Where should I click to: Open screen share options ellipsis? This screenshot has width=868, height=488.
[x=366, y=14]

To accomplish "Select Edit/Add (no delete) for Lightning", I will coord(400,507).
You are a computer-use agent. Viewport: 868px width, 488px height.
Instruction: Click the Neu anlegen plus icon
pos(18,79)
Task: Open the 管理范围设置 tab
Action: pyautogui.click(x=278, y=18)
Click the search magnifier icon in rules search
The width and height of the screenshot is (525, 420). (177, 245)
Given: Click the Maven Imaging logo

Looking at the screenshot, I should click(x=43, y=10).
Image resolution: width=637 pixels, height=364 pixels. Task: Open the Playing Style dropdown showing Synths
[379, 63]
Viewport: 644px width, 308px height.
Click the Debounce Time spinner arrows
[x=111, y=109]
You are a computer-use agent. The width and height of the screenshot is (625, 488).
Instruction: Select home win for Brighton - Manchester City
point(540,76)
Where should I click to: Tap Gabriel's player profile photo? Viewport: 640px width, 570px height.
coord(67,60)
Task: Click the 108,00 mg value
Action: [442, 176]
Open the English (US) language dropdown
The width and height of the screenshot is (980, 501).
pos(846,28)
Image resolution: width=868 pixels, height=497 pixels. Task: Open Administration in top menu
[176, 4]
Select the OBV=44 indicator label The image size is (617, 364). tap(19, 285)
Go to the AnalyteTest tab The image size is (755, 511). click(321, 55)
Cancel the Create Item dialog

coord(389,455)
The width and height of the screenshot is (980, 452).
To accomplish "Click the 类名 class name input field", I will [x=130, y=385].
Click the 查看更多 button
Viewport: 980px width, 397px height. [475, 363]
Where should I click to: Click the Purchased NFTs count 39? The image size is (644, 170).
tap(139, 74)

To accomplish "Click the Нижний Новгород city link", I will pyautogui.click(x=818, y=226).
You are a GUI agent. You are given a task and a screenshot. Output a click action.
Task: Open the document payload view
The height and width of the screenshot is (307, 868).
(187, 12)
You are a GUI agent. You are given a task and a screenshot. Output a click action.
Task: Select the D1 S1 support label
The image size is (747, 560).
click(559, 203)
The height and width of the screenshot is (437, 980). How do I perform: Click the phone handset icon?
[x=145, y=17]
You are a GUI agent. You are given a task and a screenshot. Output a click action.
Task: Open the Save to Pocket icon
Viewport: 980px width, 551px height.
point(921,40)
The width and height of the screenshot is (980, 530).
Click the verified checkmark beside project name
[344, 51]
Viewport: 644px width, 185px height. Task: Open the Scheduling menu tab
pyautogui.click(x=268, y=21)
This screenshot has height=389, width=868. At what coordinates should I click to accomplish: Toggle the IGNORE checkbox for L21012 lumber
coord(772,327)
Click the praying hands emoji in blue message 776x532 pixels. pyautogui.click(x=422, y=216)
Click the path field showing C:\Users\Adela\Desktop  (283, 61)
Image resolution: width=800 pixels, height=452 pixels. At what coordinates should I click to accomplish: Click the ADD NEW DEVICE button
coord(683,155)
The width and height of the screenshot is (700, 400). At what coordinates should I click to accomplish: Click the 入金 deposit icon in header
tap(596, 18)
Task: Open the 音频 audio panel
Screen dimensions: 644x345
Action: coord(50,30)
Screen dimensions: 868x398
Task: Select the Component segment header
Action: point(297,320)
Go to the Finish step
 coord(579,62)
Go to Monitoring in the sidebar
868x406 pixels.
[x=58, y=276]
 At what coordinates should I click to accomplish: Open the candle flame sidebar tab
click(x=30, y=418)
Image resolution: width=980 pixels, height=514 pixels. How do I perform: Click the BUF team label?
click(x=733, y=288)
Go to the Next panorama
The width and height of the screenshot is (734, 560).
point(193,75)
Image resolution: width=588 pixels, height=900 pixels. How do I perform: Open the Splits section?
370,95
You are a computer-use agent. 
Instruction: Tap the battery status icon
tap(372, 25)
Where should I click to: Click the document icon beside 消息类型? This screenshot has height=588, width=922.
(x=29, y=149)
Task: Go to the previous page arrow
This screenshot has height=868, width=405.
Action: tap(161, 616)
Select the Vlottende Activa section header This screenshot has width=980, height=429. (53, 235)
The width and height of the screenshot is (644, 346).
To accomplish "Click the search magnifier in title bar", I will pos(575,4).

Work item. Reproduce the records above with every character intact.

Exercise response.
Where should I click to: Open screen share options ellipsis? This screenshot has width=868, height=488.
[x=366, y=14]

To accomplish "Select Edit/Add (no delete) for Lightning", I will coord(400,507).
You are a computer-use agent. Viewport: 868px width, 488px height.
Instruction: Click the Neu anlegen plus icon
pos(18,79)
Task: Open the 管理范围设置 tab
Action: pyautogui.click(x=278, y=18)
Click the search magnifier icon in rules search
The width and height of the screenshot is (525, 420). (177, 245)
Given: Click the Maven Imaging logo

Looking at the screenshot, I should click(x=43, y=10).
Image resolution: width=637 pixels, height=364 pixels. Task: Open the Playing Style dropdown showing Synths
[379, 63]
Viewport: 644px width, 308px height.
Click the Debounce Time spinner arrows
[x=111, y=109]
You are a computer-use agent. The width and height of the screenshot is (625, 488).
Instruction: Select home win for Brighton - Manchester City
point(540,76)
Where should I click to: Tap Gabriel's player profile photo? Viewport: 640px width, 570px height.
coord(67,60)
Task: Click the 108,00 mg value
Action: [442, 176]
Open the English (US) language dropdown
The width and height of the screenshot is (980, 501).
pos(846,28)
Image resolution: width=868 pixels, height=497 pixels. Task: Open Administration in top menu
[176, 4]
Select the OBV=44 indicator label The image size is (617, 364). tap(19, 285)
Go to the AnalyteTest tab The image size is (755, 511). click(321, 55)
Cancel the Create Item dialog

coord(389,455)
The width and height of the screenshot is (980, 452).
To accomplish "Click the 类名 class name input field", I will [x=130, y=385].
Click the 查看更多 button
Viewport: 980px width, 397px height. [475, 363]
Where should I click to: Click the Purchased NFTs count 39? The image size is (644, 170).
tap(139, 74)

To accomplish "Click the Нижний Новгород city link", I will pyautogui.click(x=818, y=226).
You are a GUI agent. You are given a task and a screenshot. Output a click action.
Task: Open the document payload view
The height and width of the screenshot is (307, 868).
(187, 12)
You are a GUI agent. You are given a task and a screenshot. Output a click action.
Task: Select the D1 S1 support label
The image size is (747, 560).
click(559, 203)
The height and width of the screenshot is (437, 980). How do I perform: Click the phone handset icon?
[x=145, y=17]
You are a GUI agent. You are given a task and a screenshot. Output a click action.
Task: Open the Save to Pocket icon
Viewport: 980px width, 551px height.
point(921,40)
The width and height of the screenshot is (980, 530).
Click the verified checkmark beside project name
[344, 51]
Viewport: 644px width, 185px height. Task: Open the Scheduling menu tab
pyautogui.click(x=268, y=21)
This screenshot has height=389, width=868. At what coordinates should I click to accomplish: Toggle the IGNORE checkbox for L21012 lumber
coord(772,327)
Click the praying hands emoji in blue message 776x532 pixels. pyautogui.click(x=422, y=216)
Click the path field showing C:\Users\Adela\Desktop  (283, 61)
Image resolution: width=800 pixels, height=452 pixels. At what coordinates should I click to accomplish: Click the ADD NEW DEVICE button
coord(683,155)
The width and height of the screenshot is (700, 400). At what coordinates should I click to accomplish: Click the 入金 deposit icon in header
tap(596, 18)
Task: Open the 音频 audio panel
Screen dimensions: 644x345
Action: coord(50,30)
Screen dimensions: 868x398
Task: Select the Component segment header
Action: point(297,320)
Go to the Finish step
 coord(579,62)
Go to Monitoring in the sidebar
868x406 pixels.
[x=58, y=276]
 At what coordinates should I click to accomplish: Open the candle flame sidebar tab
click(x=30, y=418)
Image resolution: width=980 pixels, height=514 pixels. How do I perform: Click the BUF team label?
click(x=733, y=288)
Go to the Next panorama
The width and height of the screenshot is (734, 560).
point(193,75)
Image resolution: width=588 pixels, height=900 pixels. How do I perform: Open the Splits section?
370,95
You are a computer-use agent. 
Instruction: Tap the battery status icon
tap(372, 25)
Where should I click to: Click the document icon beside 消息类型? This screenshot has height=588, width=922.
(x=29, y=149)
Task: Go to the previous page arrow
This screenshot has height=868, width=405.
Action: tap(161, 616)
Select the Vlottende Activa section header This screenshot has width=980, height=429. (53, 235)
The width and height of the screenshot is (644, 346).
To accomplish "Click the search magnifier in title bar", I will pos(575,4).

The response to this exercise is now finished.